Many of us believed that Fuller could have taken the franchise back in that direction and he indicated that he wanted to tap into the original promise and hopefulness of the series. But I’m going to guess that he and the corporate executives did not see eye to eye on the direction of the series, leading to his decision to step away from it altogether. Of course, this doesn’t mean that all hope is lost for the Star Trek: Discovery.

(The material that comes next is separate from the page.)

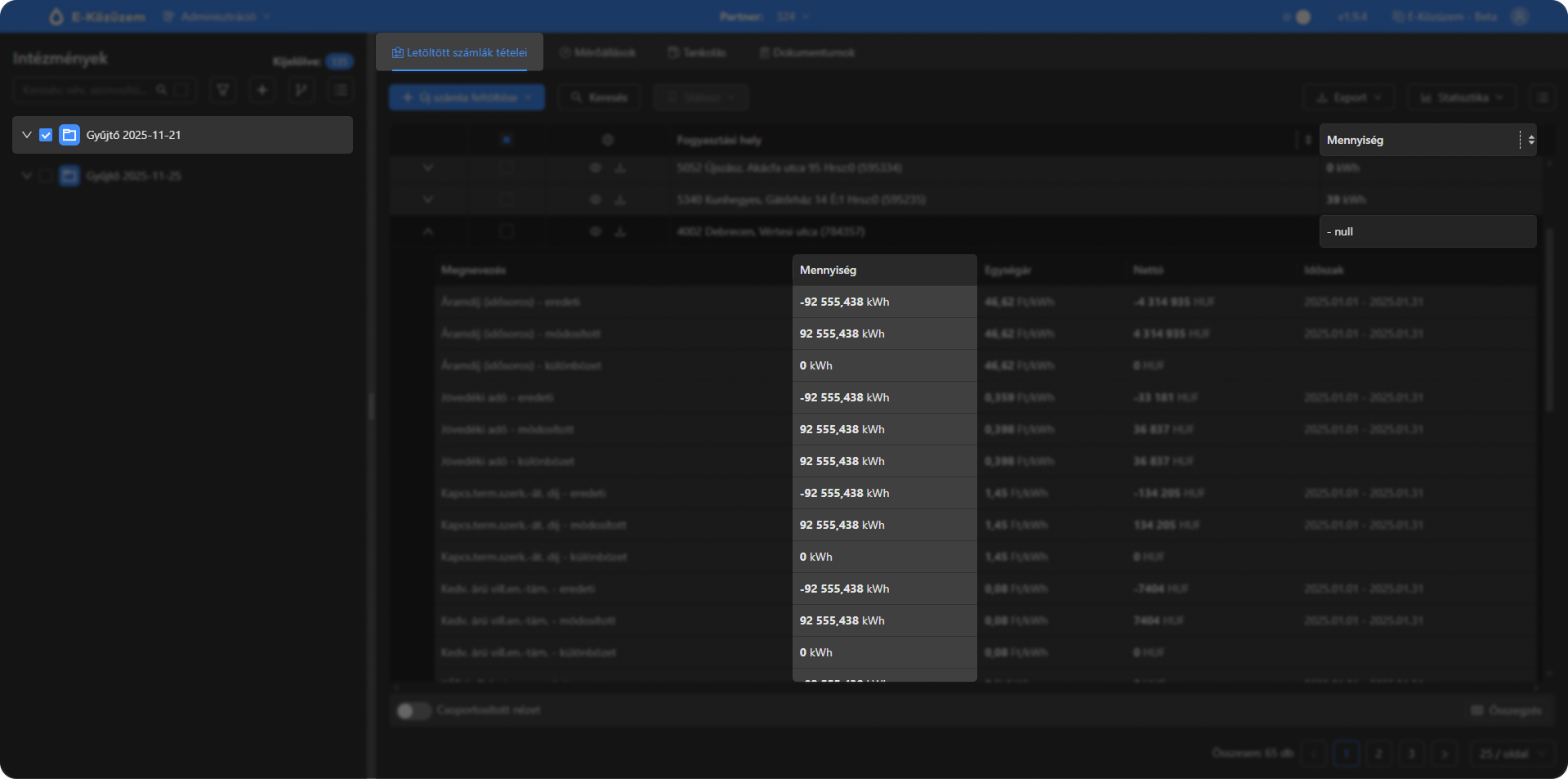Click the filter icon in Intézmények sidebar
Image resolution: width=1568 pixels, height=779 pixels.
coord(222,90)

But I fear that it does indicate that the corporate executives are keeping a tight hand on the franchise which could sacrifice some of the creativity and sense of adventure that it sorely needs at this point.

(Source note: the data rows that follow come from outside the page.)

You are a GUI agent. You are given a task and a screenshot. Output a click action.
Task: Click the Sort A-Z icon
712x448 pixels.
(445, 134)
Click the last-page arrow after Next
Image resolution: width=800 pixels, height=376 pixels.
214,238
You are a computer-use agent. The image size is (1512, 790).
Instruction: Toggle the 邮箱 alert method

A Quick Look at Bryan Fuller’s Resume

The much beloved 'Pushing Daisies' was cut short by ABC
The much beloved 'Pushing Daisies' was cut short by ABC

So who is this Bryan Fuller person, anyway. and why does he matter so much? Well for one, he has worked on Star Trek before back in the DS9 days as well as Voyager. His involvement was much more heavy with the latter, though, which is often considered one of the weakest Trek entries. Beyond that, Fuller is known for his fan-favorite shows which have typically not had much ratings success but which are well-regarded and have developed notable cult followings. Here are some of his most most-celebrated contributions.

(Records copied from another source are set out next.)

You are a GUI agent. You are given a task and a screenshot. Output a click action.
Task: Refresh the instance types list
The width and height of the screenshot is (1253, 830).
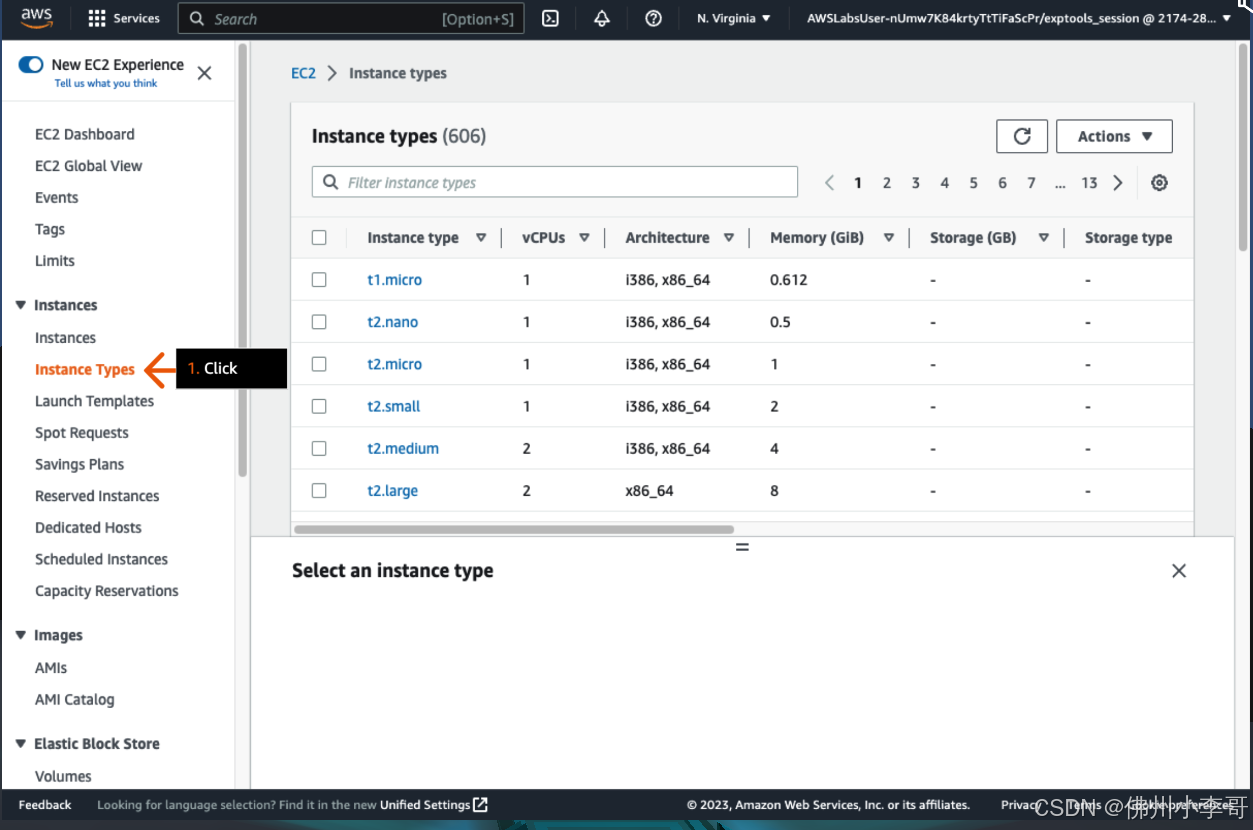click(1021, 137)
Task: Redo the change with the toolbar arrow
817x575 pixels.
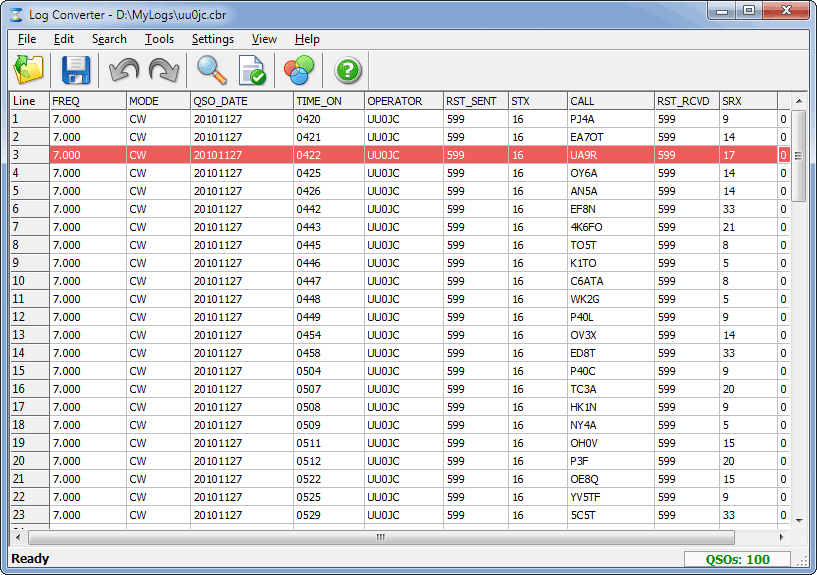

  • Dead Like Me – This odd Showtime dramedy followed a girl who dies and learns that she will be working in the afterlife as one of many Grim Reapers. Fuller ran into conflicts with MGM while working on this show (again, the visionary vs. the coporate execs) and departed early in its first season.
  • Wonderfalls – In this series, a girl working in a Niagra Falls gift shops receives prophetic advice from the animal figurines that are sold there. FOX axed this quirky and fun show after only a few episodes aired, but it has gone on to develop a notable cult following.
  • Heroes – This show was created by Tim Kring, but Bryan Fuller was showrunner during its first season and is often given much of the credit for its strong start. When he left after the first year, the quality of the show went downhill quickly and never managed to recover, even with last year’s revival series.
  • Pushing Daisies – In this fairy tale for adults, a man finds that he can bring people back from the dead for a brief time which proves to be a blessing and a curse. This show debuted to strong ratings in its first year, but after an extended hiatus caused by the 2007 writer’s strike, its numbers slipped significantly and it was cancelled during its second season. But the show is highly regarded for its inventiveness and is often considered one of television’s great cult shows.
  • Hannibal – This series acts a prequel of sorts to the Hannibal novels by Thomas Harris and would have eventually adapted those if it had not been cancelled after its third season. It was a love-it or hate-it affair, but is often praised for its visually-stunning storytelling and spot on cast that saw Mads Mikkelsen rivaling Anthony Hopkins’ performance as the title character.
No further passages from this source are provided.